--- Information supplied Enclosed Below ---
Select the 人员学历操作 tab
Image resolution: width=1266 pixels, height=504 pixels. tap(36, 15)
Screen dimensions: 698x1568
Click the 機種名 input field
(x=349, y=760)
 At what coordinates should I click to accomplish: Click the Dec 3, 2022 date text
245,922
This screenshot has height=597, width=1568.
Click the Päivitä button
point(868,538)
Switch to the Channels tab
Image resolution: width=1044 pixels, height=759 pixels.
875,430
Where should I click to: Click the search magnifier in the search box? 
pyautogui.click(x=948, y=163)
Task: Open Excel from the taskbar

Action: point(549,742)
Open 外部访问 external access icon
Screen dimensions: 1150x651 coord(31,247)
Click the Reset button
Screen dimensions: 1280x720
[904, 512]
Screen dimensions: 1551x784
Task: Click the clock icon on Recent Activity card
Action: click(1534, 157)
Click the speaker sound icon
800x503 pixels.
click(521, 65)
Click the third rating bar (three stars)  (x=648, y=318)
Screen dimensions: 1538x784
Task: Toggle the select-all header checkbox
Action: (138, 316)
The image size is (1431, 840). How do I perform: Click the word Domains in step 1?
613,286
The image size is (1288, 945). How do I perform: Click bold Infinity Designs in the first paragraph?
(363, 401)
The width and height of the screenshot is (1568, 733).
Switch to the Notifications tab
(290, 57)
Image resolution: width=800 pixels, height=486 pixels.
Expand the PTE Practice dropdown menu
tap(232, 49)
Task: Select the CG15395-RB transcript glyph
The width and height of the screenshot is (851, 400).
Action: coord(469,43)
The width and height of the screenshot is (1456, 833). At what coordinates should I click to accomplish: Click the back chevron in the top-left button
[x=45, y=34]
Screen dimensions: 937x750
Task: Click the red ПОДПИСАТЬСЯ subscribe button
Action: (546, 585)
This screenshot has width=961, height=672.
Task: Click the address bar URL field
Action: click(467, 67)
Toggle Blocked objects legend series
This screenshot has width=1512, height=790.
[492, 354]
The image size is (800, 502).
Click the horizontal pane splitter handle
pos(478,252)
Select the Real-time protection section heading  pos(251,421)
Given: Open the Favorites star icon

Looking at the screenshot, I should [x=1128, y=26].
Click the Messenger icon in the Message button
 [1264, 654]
--- End of Enclosed Information supplied ---
== Aim of the exercise ==
Each entry above needs to be output exactly.

== Reply ==
Select the 人员学历操作 tab
Image resolution: width=1266 pixels, height=504 pixels. tap(36, 15)
Screen dimensions: 698x1568
Click the 機種名 input field
(x=349, y=760)
 At what coordinates should I click to accomplish: Click the Dec 3, 2022 date text
245,922
This screenshot has height=597, width=1568.
Click the Päivitä button
point(868,538)
Switch to the Channels tab
Image resolution: width=1044 pixels, height=759 pixels.
875,430
Where should I click to: Click the search magnifier in the search box? 
pyautogui.click(x=948, y=163)
Task: Open Excel from the taskbar

Action: point(549,742)
Open 外部访问 external access icon
Screen dimensions: 1150x651 coord(31,247)
Click the Reset button
Screen dimensions: 1280x720
[904, 512]
Screen dimensions: 1551x784
Task: Click the clock icon on Recent Activity card
Action: click(1534, 157)
Click the speaker sound icon
800x503 pixels.
click(521, 65)
Click the third rating bar (three stars)  (x=648, y=318)
Screen dimensions: 1538x784
Task: Toggle the select-all header checkbox
Action: (138, 316)
The image size is (1431, 840). How do I perform: Click the word Domains in step 1?
613,286
The image size is (1288, 945). How do I perform: Click bold Infinity Designs in the first paragraph?
(363, 401)
The width and height of the screenshot is (1568, 733).
Switch to the Notifications tab
(290, 57)
Image resolution: width=800 pixels, height=486 pixels.
Expand the PTE Practice dropdown menu
tap(232, 49)
Task: Select the CG15395-RB transcript glyph
The width and height of the screenshot is (851, 400).
Action: coord(469,43)
The width and height of the screenshot is (1456, 833). At what coordinates should I click to accomplish: Click the back chevron in the top-left button
[x=45, y=34]
Screen dimensions: 937x750
Task: Click the red ПОДПИСАТЬСЯ subscribe button
Action: (546, 585)
This screenshot has width=961, height=672.
Task: Click the address bar URL field
Action: click(467, 67)
Toggle Blocked objects legend series
This screenshot has width=1512, height=790.
[492, 354]
The image size is (800, 502).
Click the horizontal pane splitter handle
pos(478,252)
Select the Real-time protection section heading  pos(251,421)
Given: Open the Favorites star icon

Looking at the screenshot, I should [x=1128, y=26].
Click the Messenger icon in the Message button
 [1264, 654]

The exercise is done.